Returning, Rested & Renewed

I returned yesterday from a week in St. Andrews, Scotland, where I attended the conference on Galatians and Christian Theology.  Mark Elliott and his team of organizers were perfect hosts, providing a wonderful venue for intense exegetical and theological engagement and conversation.

I’ll have more to say about some of that down the road, but the last week was memorable for me in some other ways.

The Auld Toon from atop St. Rule’s Tower

I arrived a few days early into St.

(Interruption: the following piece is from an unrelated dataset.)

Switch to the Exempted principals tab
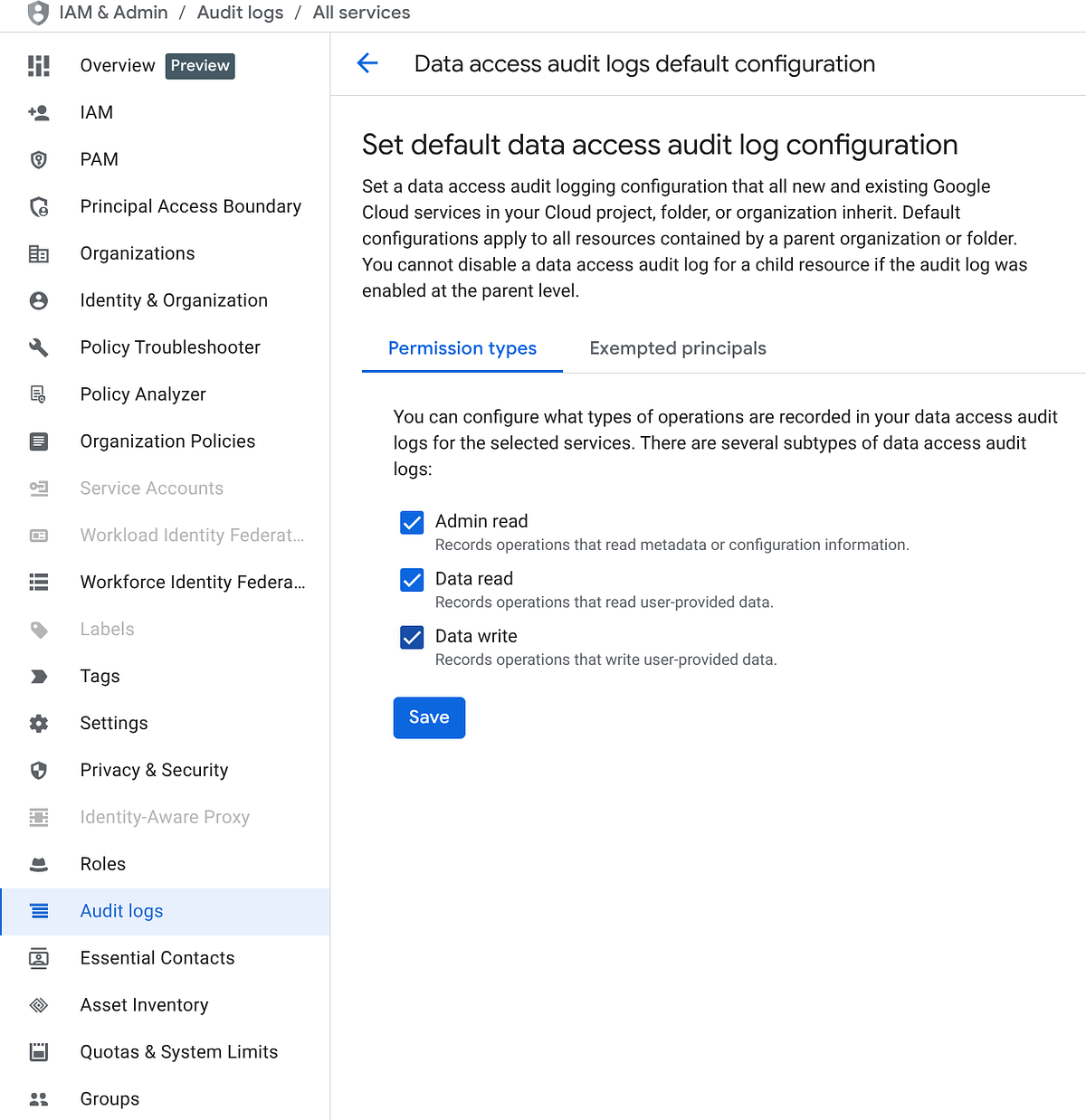 coord(677,348)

Andrews and took a few days to unplug, disengage from social media, and slow down the pace of my mind and spirit.  We’ve experienced quite a bit since we returned to the States in 2004, and it was good to walk the town, reflect, pray, recall good memories, and give thanks especially for the past year our family has enjoyed in Grand Rapids.  After a very good week, I feel refreshed and renewed.

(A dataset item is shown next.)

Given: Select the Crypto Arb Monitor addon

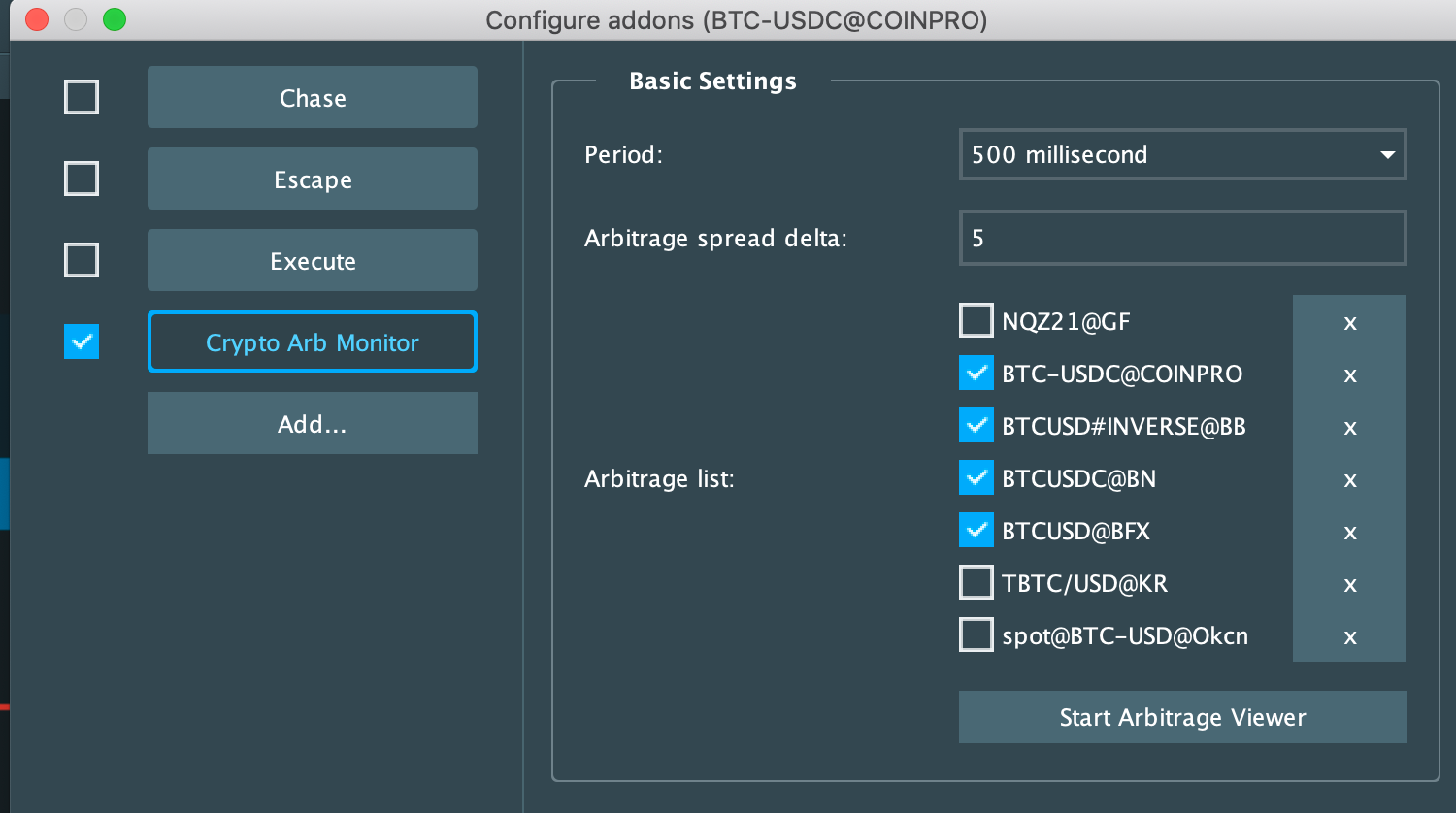Looking at the screenshot, I should 312,341.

I also caught up with old friends and made some new ones.

I enjoyed an afternoon chat with Chris & Rachel Brewer at the Northpoint Café.  They’re going to love their time in the Auld Toon as Chris begins his Ph.D. studies in theology.

It was great to hang out with Joel Willitts and Justin Hardin, too.  In addition to sampling a few Indian restaurants and an amazing Thai place together, we played the Himalayas, the miniature golf course next to the Old Course.

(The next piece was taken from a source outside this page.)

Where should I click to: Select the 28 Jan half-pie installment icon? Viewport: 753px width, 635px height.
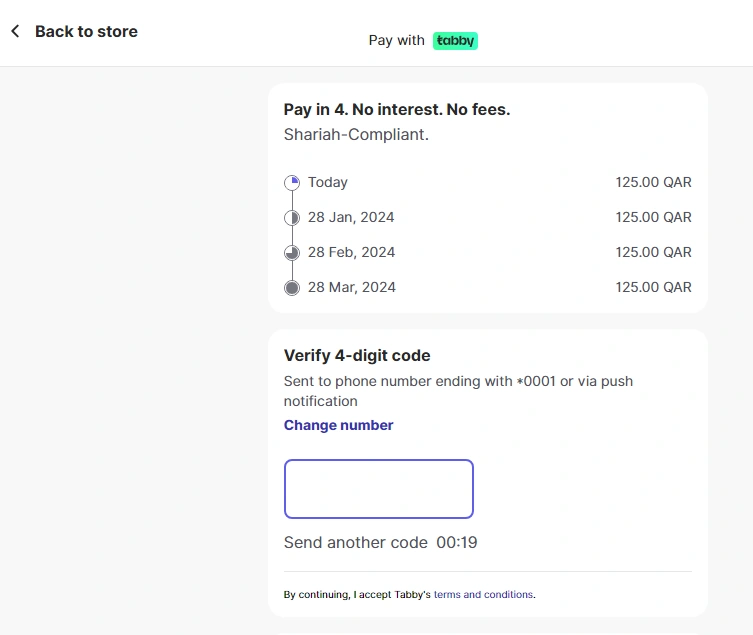pyautogui.click(x=292, y=218)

The Himalayas, the putting course situated next to the 2nd hole of the Old Course on the St. Andrews Links

I won’t say who won (nor will I mention the margin of victory), but I’ll just note that Cambridge grads can put up some impressively big numbers.

It was a delight to re-connect with Chris Miller, with whom I taught for seven years, and who gave me my first crack at teaching.

With Chris Miller at the Cathedral Ruins

It was serious fun to show him around town, along with Jason and Lisa Myers and Jason Zastrow.

It was also great to see several other friends and colleagues, and to meet a handful of the brilliant St. Andrews post-grads.  It was an incredibly rich week and I’m eager to dig back into Galatians for at least the next six months.


Paul’s Arguments in Galatians 3:10-14

I’ve titled my paper for the St. Andrews conference, “Reading Scripture in Galatia: Galatians 3:10-14 as a Series of ad hoc Arguments.”  Here’s part of the introduction:

In Gal. 3:10-14, Paul makes a series of assertions followed by Scriptural citations.  Various Christian theological traditions have regarded these assertions and citations in terms of fundamental oppositions.  Paul is setting the Mosaic Law over-against the Christian gospel.  Or, he is pitting the character of faith against the dynamics of obedience.  Or, he is opposing Christianity to Judaism. 

In this paper I will argue that Paul has set himself to none of these tasks.  He is not making programmatic or global-theological statements about the opposition of Judaism and Christianity, nor is he contrasting faith and obedience.  Paul is, rather, making a series of ad hoc arguments, addressing very specifically and exclusively the local crisis in Galatia as he understands it.  His singular rhetorical aim is to dissuade his non-Jewish readers from Judaizing—being circumcised and adopting the rituals and patterns of life that constitute a Jewish identity. 

I will argue that the instances of “works of law” and “the law” are oblique references to the influencers’ teaching—what he calls “this persuasion” in Gal. 5:8.  That is, what Paul says about “the law” and “whoever is of works of law” in this passage are not claims he would make in other, less polemical, contexts.  This is not how Paul would talk if he were discoursing on the character of the Mosaic Law to some other audience, or if he were addressing Jew-gentile relations in the abstract.  His statements have direct, specific, and exclusive relevance to the local situation in Galatia.  In my view, Galatians is Paul’s Scripture-funded and vigorous confrontation of the specific gospel perversion in Galatia and not an attack on Judaism, the Mosaic Law, or Jewish identity.  Theologians and biblical scholars, therefore, must draw upon these statements with great sensitivity to the local crisis Paul addresses when they reflect upon Paul’s view of Judaism, the Mosaic Law, the relationship of faith to obedience, and the character of Jewish Christianity.